TENS for Low Back Pain Could Save Medicare Nearly a Half-Billion Dollars
If all of its estimated 1.5 million beneficiaries with chronic low back pain were treated with TENS—transcutaneous electrical nerve stimulation—Medicare could save about $417 million in annual treatment costs, said Michael Minshall, MPH (paper #474). The figures are based partly on published research showing that TENS patients use significantly fewer health care resources (hospital and office visits, imaging, physical therapy, and surgery) than those receiving other treatments.

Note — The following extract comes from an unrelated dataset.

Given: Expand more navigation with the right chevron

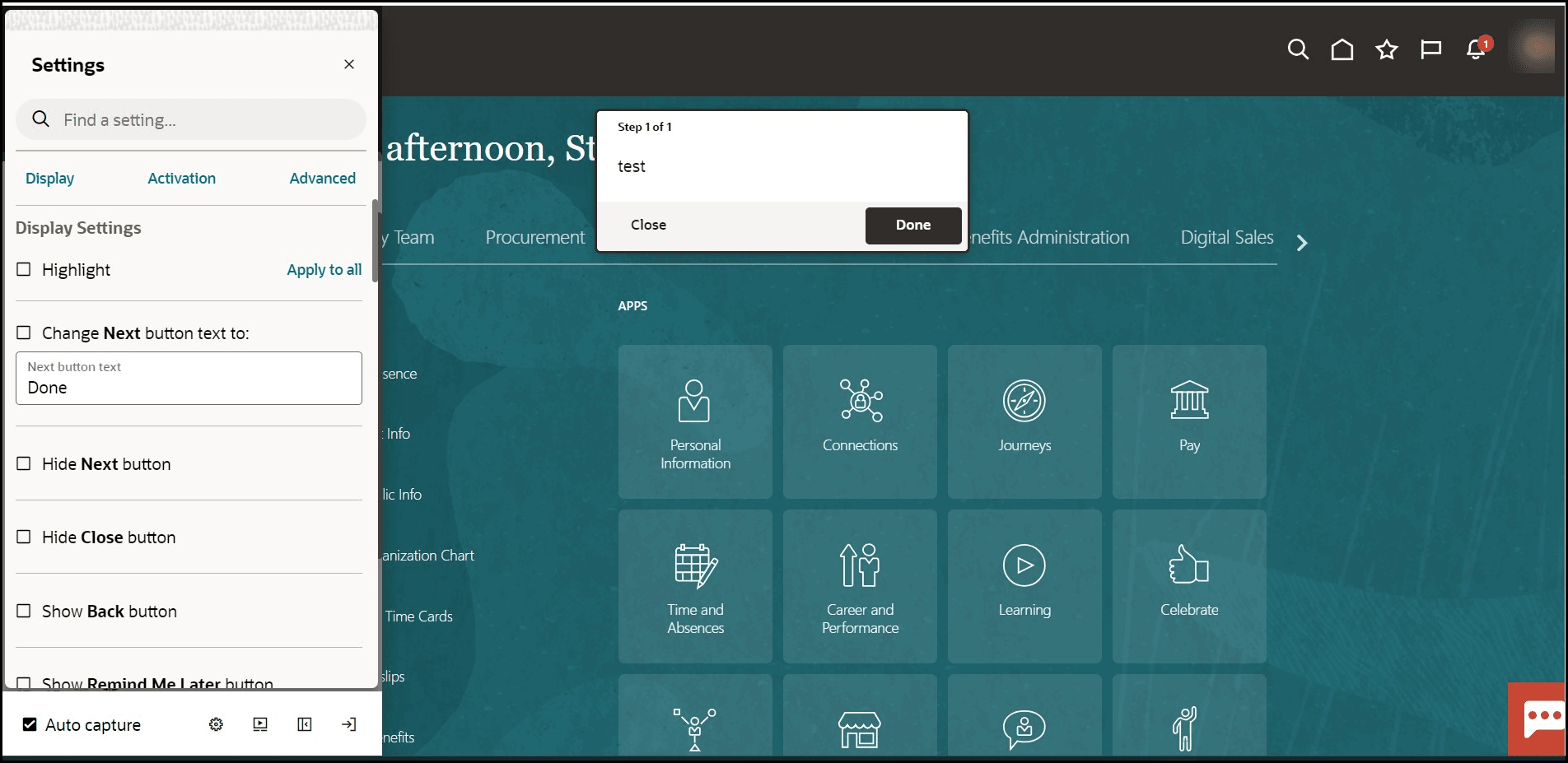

Allografts Fail Three Times More Frequently than Autografts in Primary ACL Reconstruction
A prospective randomized trial of 99 ACL reconstruction patients in their twenties revealed a 10-year 26.5% failure rate when tibialis posterior tendon allografts were used, compared with an 8.5% failure rate for hamstring autografts. Presenter Craig Bottoni, MD (paper # 462) said both groups received the same fixation technique and the same postoperative rehab program by physical therapists who were blinded to the treatment allocation.
Tranexamic Acid Cuts Transfusion Rates during TJA without Boosting VTEs
Scott Wingerter, MD (paper #1) presented data from Washington University School of Medicine (WUSM) showing that transfusion rates declined substantially during primary and revision hip and knee replacement procedures after tranexamic acid began being used routinely at WUSM. The incidence of venous thromboembolism was also lower in the group that received tranexamic acid, although that difference was not statistically significant.
Repeat Skin Antisepsis May Reduce Surgical Site Infections
A randomized, prospective study of nearly 600 patients undergoing total joint replacement found that those who received additional skin antisepsis with an iodine povacrylex/alcohol combination after surgical draping but before incise draping were far less likely to experience a superficial surgical site infection than those who received standard skin preparation with chlorhexidine, alcohol, and betadine. Presenter Tiffany Morrison, MS (paper # 49) also noted a non-significant difference in rates of skin blistering between the two groups.